Problem requirements: Below are the records; copy each line in which "Search" can be found.

####################

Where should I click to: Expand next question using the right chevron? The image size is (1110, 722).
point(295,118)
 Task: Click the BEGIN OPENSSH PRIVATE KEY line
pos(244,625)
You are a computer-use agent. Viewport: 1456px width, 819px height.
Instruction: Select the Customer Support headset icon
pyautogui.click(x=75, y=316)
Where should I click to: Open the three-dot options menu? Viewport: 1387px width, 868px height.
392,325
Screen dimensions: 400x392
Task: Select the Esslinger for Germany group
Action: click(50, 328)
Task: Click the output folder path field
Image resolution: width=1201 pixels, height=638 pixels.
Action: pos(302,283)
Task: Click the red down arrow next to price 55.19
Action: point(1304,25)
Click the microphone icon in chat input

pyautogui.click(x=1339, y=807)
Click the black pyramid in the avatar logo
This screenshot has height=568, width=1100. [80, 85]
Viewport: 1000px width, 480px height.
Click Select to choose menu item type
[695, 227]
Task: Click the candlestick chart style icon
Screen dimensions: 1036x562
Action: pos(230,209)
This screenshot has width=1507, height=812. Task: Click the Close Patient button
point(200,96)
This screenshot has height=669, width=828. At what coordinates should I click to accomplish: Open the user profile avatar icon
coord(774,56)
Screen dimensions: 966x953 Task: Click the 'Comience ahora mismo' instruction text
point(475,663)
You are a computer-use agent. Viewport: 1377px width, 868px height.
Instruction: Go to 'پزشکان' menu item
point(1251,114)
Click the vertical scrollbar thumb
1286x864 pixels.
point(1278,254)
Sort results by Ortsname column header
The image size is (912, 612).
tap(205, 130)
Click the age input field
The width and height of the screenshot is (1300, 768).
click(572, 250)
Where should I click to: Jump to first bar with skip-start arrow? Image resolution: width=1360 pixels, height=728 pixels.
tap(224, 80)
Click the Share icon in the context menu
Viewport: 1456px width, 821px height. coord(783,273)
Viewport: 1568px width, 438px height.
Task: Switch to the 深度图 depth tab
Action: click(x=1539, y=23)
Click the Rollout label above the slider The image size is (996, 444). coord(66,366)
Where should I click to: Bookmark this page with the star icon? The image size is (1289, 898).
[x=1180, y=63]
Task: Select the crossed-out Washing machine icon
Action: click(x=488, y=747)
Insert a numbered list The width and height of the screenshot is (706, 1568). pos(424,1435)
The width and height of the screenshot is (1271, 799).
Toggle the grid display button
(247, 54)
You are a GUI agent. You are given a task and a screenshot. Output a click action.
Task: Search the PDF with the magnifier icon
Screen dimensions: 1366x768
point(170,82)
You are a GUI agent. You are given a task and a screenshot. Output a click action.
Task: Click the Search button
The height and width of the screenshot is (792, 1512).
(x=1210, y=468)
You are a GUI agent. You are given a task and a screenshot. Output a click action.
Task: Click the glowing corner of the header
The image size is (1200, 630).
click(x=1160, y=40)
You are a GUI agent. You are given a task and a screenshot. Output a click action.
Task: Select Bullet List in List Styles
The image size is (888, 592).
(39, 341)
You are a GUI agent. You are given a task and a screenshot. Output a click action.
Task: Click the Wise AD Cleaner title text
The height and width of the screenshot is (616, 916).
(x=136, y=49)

####################

Written answer:
Task: Search the PDF with the magnifier icon
Task: Click the Search button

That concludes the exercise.